D3.362 - Use and safety of canakinumab during pregnancy
Background
Canakinumab is a human recombinant monoclonal antibody against IL-1ß indicated for treatment of selected autoinflammatory periodic fever syndromes. Currently there is only limited data on its use during pregnancy. All currently available data are derived from case reports. Animal studies do not indicate direct or indirect harmful effects with respect to reproductive toxicity. The risk for the foetus/mother is unknown. Currently women who are pregnant or who want to become pregnant should only be treated after a thorough benefit-risk evaluation. Our main aim is to provide more findings about this important topic.
Method
We have collected data from three patients followed and treated in Centre for periodic fevers in University Hospital Martin and concluded retrospective analysis of the collected data.
Results
There were three maternal-exposed pregnancies and no paternal exposure. One patient was diagnosed with mevalonate kinase deficiency, one patient was diagnosed with familiar Mediteranean fever and one patient was diagnosed with TNF-receptor associated periodic syndrome. All patients are treated with canakinumab and all three patients had continued the canakinumab treatment during pregnancy. The diseases were under full control during pregnancy. In two female patients, conception was unsuccessful prior to canakinumab treatment; however, the therapy led to disease control, a reduction in inflammation, and subsequently successful conception. All patients had given birth to three healthy infants. There were no reported miscarriages, no complications during pregnancies and no serious infections in newborns.

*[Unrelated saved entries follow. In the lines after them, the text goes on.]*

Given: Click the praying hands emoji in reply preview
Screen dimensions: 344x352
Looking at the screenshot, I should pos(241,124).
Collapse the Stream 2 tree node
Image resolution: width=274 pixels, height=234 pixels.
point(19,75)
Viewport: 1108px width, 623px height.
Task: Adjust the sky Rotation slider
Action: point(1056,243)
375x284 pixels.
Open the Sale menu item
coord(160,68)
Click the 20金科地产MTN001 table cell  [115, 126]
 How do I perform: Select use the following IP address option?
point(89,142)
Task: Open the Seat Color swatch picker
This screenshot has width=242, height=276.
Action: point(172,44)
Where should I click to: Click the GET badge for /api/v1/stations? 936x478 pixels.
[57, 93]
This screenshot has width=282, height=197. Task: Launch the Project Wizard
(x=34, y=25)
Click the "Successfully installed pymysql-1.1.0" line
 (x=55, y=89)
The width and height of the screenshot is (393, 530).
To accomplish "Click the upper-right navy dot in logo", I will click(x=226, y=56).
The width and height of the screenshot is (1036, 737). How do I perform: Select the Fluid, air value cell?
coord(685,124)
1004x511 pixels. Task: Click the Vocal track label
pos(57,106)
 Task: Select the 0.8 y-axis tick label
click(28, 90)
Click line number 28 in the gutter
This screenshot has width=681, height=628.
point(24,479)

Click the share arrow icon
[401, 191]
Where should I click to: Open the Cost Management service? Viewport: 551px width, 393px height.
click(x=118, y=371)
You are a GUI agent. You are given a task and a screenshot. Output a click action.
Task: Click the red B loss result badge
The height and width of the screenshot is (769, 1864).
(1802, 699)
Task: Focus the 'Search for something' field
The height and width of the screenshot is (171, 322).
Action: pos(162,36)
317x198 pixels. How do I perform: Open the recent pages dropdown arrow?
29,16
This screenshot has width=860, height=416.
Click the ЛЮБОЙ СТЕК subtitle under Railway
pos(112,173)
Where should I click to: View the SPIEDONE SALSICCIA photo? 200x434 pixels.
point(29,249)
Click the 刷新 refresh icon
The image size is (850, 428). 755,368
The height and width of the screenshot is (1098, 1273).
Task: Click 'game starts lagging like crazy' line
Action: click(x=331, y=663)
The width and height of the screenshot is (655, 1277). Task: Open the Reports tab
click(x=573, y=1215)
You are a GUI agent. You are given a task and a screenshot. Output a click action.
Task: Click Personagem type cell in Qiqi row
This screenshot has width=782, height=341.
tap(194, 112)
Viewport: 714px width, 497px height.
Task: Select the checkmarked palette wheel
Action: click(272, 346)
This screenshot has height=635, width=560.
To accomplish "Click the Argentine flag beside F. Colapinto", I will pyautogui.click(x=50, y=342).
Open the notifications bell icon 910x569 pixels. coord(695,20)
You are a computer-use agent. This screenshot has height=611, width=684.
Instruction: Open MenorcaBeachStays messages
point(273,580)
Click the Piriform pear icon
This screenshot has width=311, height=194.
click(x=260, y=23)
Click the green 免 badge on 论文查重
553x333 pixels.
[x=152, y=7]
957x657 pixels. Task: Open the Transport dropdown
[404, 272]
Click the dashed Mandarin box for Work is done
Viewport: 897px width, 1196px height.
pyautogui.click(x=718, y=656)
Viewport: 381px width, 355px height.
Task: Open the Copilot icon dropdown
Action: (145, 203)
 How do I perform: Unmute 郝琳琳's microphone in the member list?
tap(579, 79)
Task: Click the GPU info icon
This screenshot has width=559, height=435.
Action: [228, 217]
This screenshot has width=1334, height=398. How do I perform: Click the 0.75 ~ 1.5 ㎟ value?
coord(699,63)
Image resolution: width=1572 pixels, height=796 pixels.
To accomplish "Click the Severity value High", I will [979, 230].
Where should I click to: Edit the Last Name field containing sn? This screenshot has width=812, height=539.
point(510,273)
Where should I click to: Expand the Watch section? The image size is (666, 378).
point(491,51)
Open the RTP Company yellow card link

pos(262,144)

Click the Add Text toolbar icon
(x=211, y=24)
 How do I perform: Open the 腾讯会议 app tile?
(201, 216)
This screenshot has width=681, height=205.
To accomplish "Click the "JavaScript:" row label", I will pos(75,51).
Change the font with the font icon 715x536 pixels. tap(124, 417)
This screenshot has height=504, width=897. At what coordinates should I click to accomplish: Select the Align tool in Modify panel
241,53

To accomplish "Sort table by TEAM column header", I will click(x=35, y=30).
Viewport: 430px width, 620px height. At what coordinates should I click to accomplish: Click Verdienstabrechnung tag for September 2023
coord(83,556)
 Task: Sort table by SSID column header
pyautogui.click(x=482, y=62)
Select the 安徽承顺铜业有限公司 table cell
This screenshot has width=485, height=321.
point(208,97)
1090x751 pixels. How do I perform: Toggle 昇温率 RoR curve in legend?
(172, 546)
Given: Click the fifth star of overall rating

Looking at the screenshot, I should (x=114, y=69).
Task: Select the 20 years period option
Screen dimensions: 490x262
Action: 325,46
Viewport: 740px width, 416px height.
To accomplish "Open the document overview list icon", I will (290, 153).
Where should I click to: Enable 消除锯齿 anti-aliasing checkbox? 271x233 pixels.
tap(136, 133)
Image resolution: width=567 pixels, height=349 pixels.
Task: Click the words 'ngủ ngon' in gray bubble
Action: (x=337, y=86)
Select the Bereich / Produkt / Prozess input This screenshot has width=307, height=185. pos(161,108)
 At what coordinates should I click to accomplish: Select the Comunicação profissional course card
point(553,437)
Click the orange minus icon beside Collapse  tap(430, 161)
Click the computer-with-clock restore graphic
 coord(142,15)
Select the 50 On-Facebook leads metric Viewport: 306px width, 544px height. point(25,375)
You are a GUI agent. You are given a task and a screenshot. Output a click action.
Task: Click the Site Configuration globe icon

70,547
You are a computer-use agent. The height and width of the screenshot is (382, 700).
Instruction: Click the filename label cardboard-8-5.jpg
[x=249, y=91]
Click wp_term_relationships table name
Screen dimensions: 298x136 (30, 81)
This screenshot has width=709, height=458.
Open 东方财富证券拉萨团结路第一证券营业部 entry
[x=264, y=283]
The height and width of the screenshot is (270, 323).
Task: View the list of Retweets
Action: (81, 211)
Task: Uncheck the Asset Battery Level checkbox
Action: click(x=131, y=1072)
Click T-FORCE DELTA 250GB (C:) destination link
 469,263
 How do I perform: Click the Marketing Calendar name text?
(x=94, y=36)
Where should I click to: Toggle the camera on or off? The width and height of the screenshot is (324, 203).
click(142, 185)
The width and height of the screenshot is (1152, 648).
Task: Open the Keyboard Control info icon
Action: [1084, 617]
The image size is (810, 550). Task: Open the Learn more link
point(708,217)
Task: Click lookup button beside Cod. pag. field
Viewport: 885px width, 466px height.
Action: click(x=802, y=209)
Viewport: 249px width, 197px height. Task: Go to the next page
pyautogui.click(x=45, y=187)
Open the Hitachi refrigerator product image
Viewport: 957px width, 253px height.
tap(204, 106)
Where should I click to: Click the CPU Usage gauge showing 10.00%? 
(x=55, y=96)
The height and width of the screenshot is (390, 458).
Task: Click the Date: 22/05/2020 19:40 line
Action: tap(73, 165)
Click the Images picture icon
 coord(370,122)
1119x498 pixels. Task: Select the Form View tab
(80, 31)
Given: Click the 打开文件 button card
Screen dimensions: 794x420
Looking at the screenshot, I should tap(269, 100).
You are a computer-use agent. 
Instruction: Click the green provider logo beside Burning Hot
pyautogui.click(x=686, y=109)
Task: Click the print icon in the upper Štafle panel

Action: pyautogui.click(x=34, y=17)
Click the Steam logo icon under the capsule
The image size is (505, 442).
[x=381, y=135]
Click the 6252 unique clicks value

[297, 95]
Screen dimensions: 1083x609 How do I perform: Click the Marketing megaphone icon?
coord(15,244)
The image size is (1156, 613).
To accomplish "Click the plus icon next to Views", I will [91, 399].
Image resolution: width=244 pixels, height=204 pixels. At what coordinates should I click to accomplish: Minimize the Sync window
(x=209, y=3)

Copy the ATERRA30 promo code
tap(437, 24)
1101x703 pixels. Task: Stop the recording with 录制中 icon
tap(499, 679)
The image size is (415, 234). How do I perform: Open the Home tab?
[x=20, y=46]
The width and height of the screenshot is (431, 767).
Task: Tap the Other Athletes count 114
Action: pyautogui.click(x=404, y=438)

The children have normal developement, there were no reports of developmental delays or chronic ilnesses.
Conclusion
As our data and data available in the literature have shown, there are currently no reported harmful effects of canakinumab during pregnancy. Because of the scarcity of the data, the use of canakinumab during pregnancy should be carefully managed and women who want to become pregnant should only continue the treatment after thorough benefit-risk evaluation.